El sábado 6 de diciembre de 2025, una camioneta cargada con explosivos estalló frente a la sede de la policía comunitaria en Coahuayana, Michoacán, dejando al menos cinco personas muertas y una docena de lesionadas. Al principio, la Fiscalía General de la República atrajo el caso como posible acto de “terrorismo”. Sin embargo, apenas al día siguiente, la dependencia aclaró que el expediente ya no se investiga bajo ese delito, sino como un caso de “delincuencia organizada”.
Este cambio no es mera formalidad jurídica, sino que es parte de un debate sobre términos con implicaciones distintas. El terrorismo, por definición, supone una motivación política, con un objetivo ideológico o social. Agrupaciones como el Ejército Republicano Irlandés o ETA en el País Vasco cometían atentados precisamente para avanzar una causa política, la de la separación de territorios del Reino Unido y de España, respectivamente. En el caso de Coahuayana, hasta ahora no hay evidencia de una intención política.
Todo indica que se trata de una reacción del crimen organizado ante los operativos del Plan Michoacán, que busca pacificar el estado.
Este ataque, seguramente, busca infundir miedo tanto en autoridades como en población, ejercer presión, enviar un mensaje de poder.
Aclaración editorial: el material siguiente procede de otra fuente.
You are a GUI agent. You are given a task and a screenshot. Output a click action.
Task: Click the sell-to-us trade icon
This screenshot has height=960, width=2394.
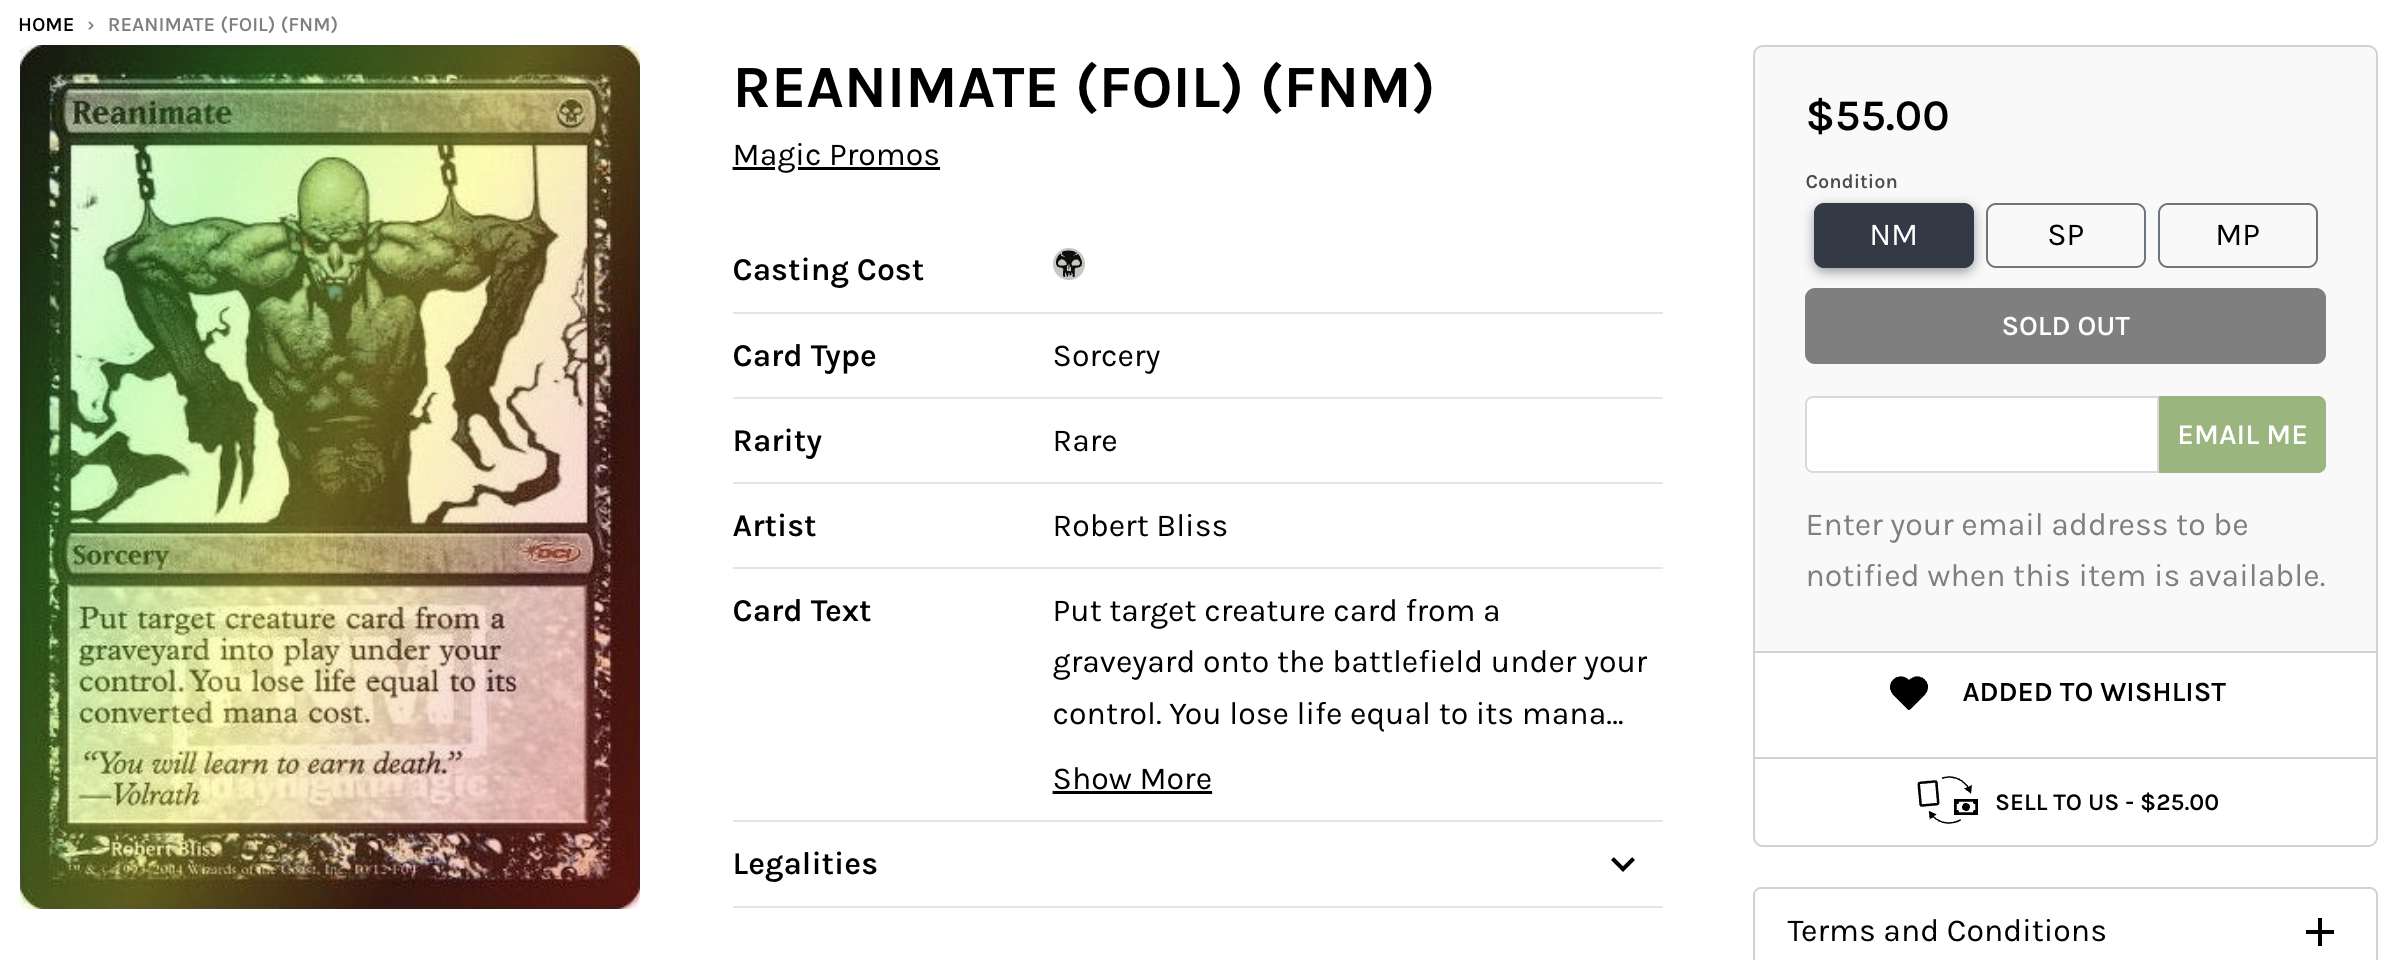(x=1946, y=801)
Pero eso lo convierte en un acto criminal de violencia organizada, no en un acto terrorista, en el sentido estricto del término.
Probablemente, más que la claridad conceptual, lo primero que motivó a la FGR a corregir la categorización del caso es la amenaza de Estados Unidos, pues ahora considera a los cárteles de la droga como organizaciones terroristas, lo cual, según su legislación, le permitiría tomar acciones fuera de su territorio para combatirlas.
Que México aceptara que los cárteles incurren en terrorismo daría más argumentos a quienes pugnan por operaciones militares estadounidenses en el país.